If you wanted a computer to recognize a stop sign, you had to program it to look for a red shape with eight sides. The computer wasn't "thinking"; it was just following a recipe. This worked for simple math, but it didn't work for the "messy" stuff on the internet, like random photos and videos.
Step 2: Deep Learning (DL)
Around 2012, things changed. Computers got much faster, and we had millions of labeled pictures to show them. This started the era of Deep Learning.
Instead of describing a stop sign to the computer, scientists just showed the computer a million different pictures of stop signs. The computer figured out what a stop sign looked like all by itself! For the next ten years, computers got really good at sorting photos and translating languages.
Step 3: Generative AI (GenAI)
The newest step is all about Creation. In 2017, a new way of building AI called a "Transformer" was invented.
Before this, AI was good at understanding things that already existed. Now, AI can actually make new things. It looks at a huge amount of data and predicts what should come next to make a new sentence or a new picture. This is how tools like ChatGPT work today.
How the Story Fits Together
Linda Vivah explains that these three steps are like "nesting dolls." Each new step lives inside the one before it. Machine learning led to deep learning, and deep learning led to the creative AI we use now. The story isn't over yet—the next chapter is being written right now.

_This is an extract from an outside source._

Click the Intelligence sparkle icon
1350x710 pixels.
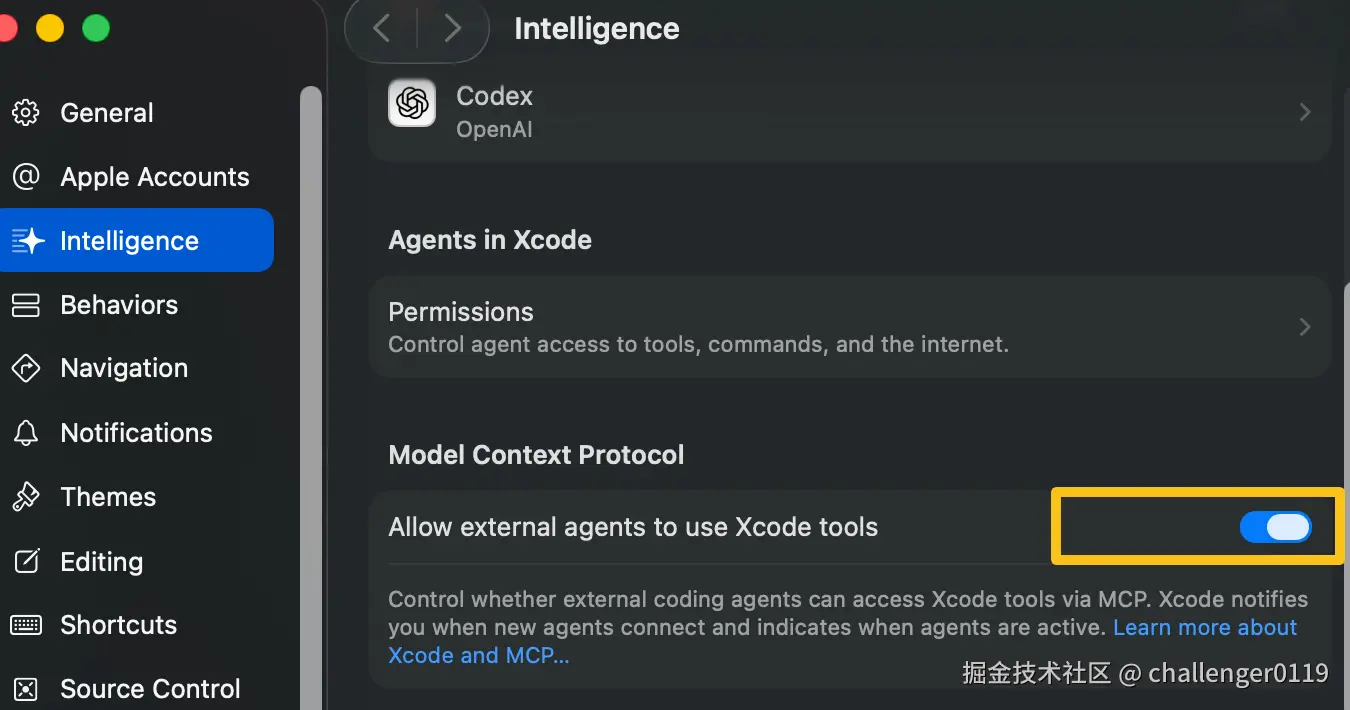click(x=27, y=241)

Expanded Glossary: AI Words to Know
- Artificial Intelligence (AI): The broad idea of making computers act or think like humans.
- Machine Learning (ML): A way for computers to learn from data without being specifically programmed for every single task.

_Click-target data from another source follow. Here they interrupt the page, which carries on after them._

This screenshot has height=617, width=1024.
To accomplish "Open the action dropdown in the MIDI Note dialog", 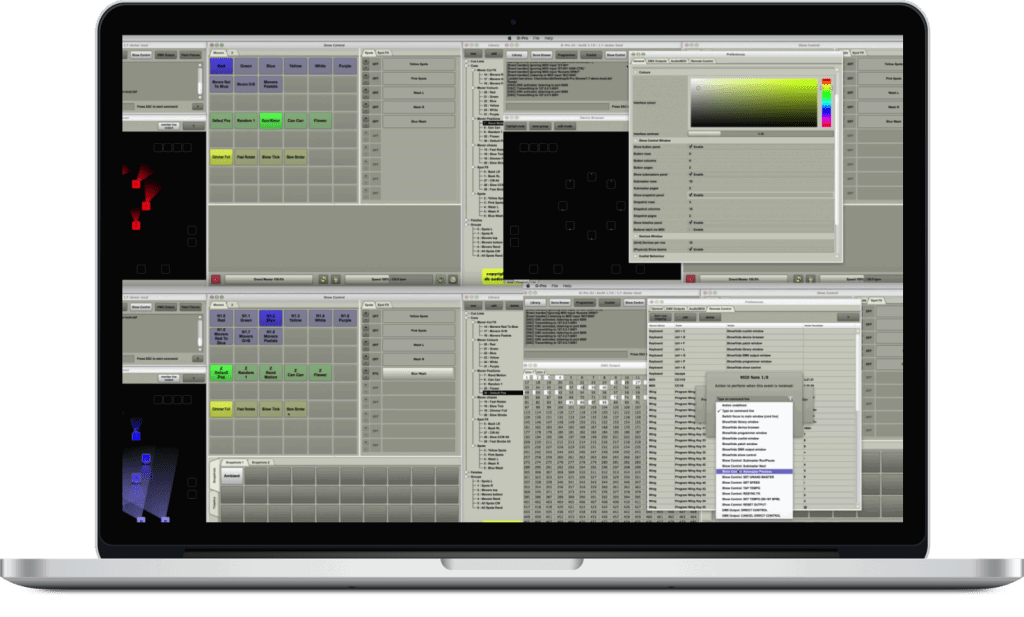I will [752, 399].
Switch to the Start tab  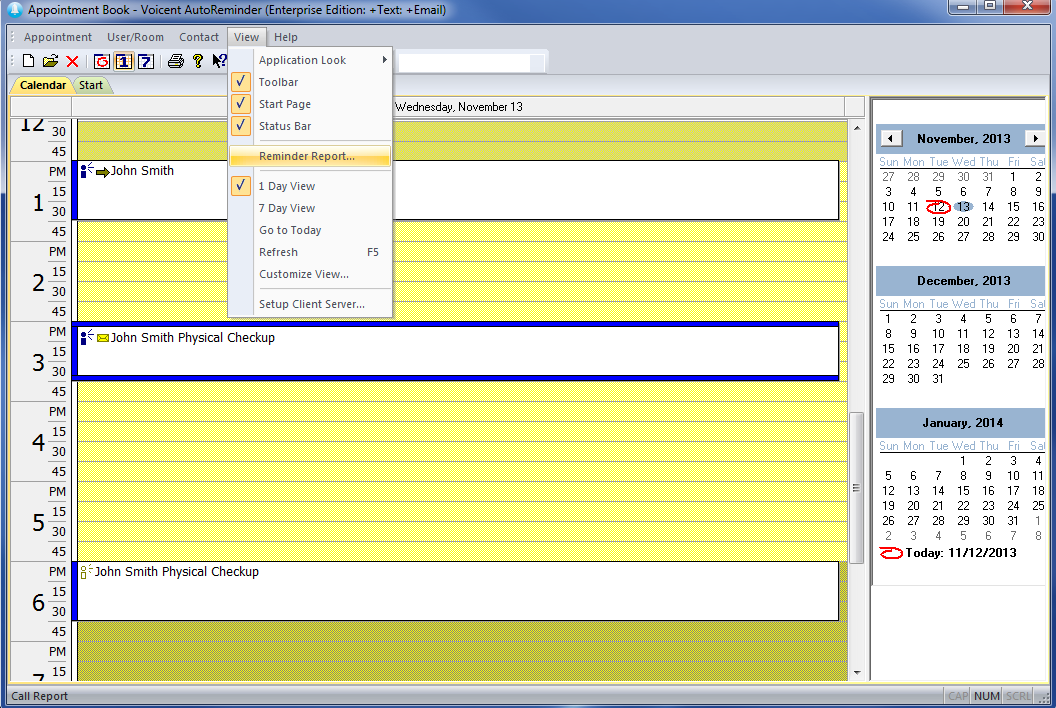[91, 85]
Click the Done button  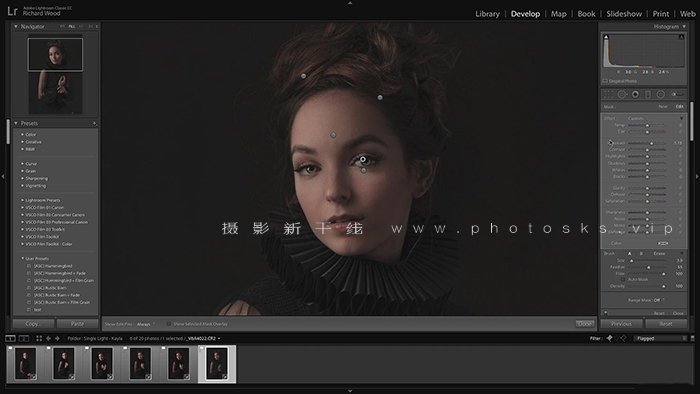(585, 324)
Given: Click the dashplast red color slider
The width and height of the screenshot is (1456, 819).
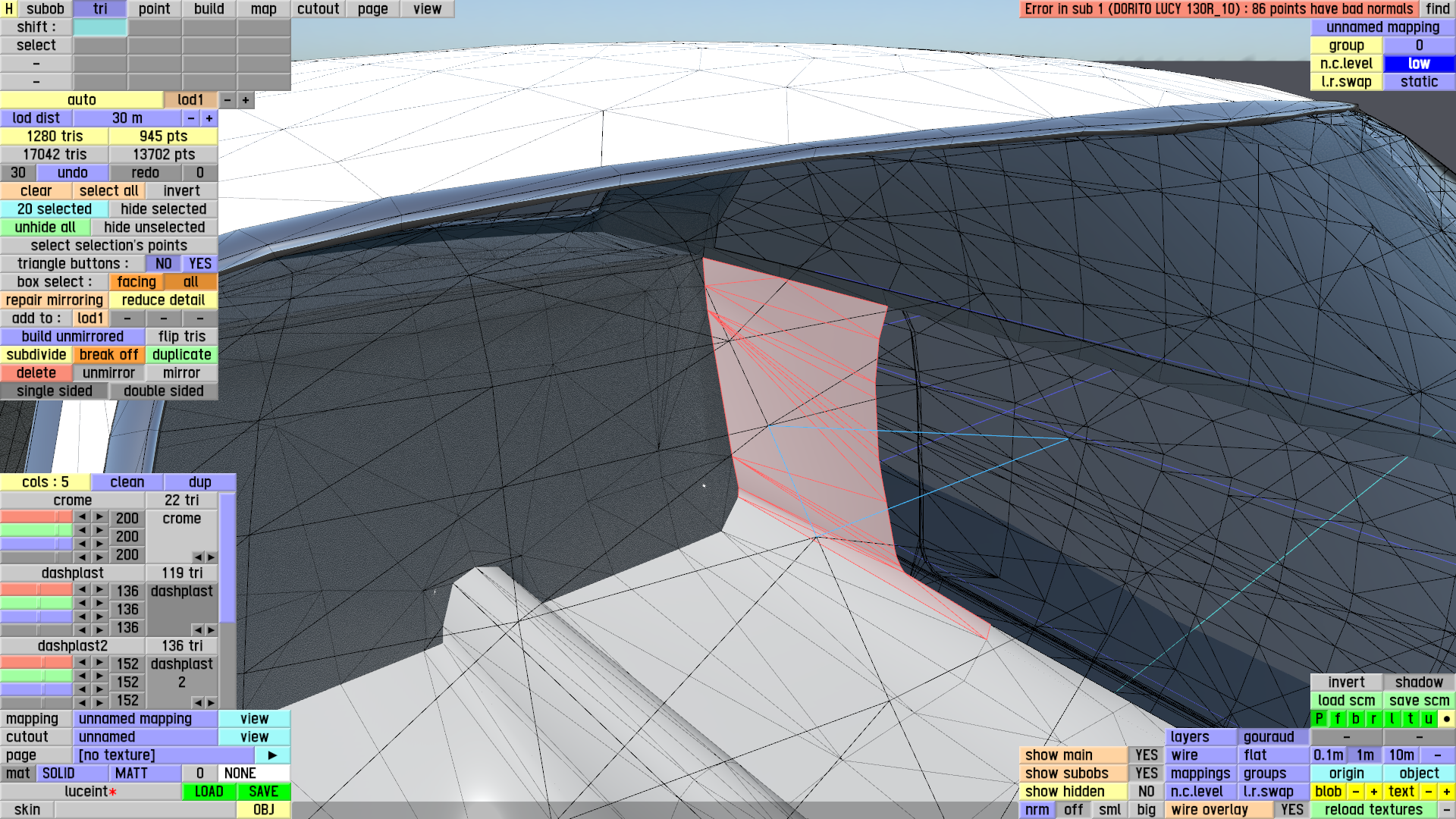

- Structured Data: Information that is organized and easy to read, like a list of names or a budget spreadsheet.
- Feature Engineering: When a human has to pick out the important "clues" (like colors or shapes) for a computer to follow.
- Deep Learning (DL): A type of machine learning that uses "neural networks" to learn from huge amounts of messy data.
- Neural Network: A computer system designed to work a bit like the human brain, using layers of "nodes" to process information.
- GPU (Graphics Processing Unit): A powerful computer chip that helps AI process lots of information very fast.
- ImageNet: A famous, giant collection of millions of pictures used to teach computers how to see.
- Generative AI (GenAI): AI that can create brand-new content, such as stories, poems, or digital paintings.
- Transformer: A special "blueprint" for AI that helps it understand the context and the relationship between words in a long sentence.
- Algorithm: A set of step-by-step rules or instructions a computer follows to solve a problem.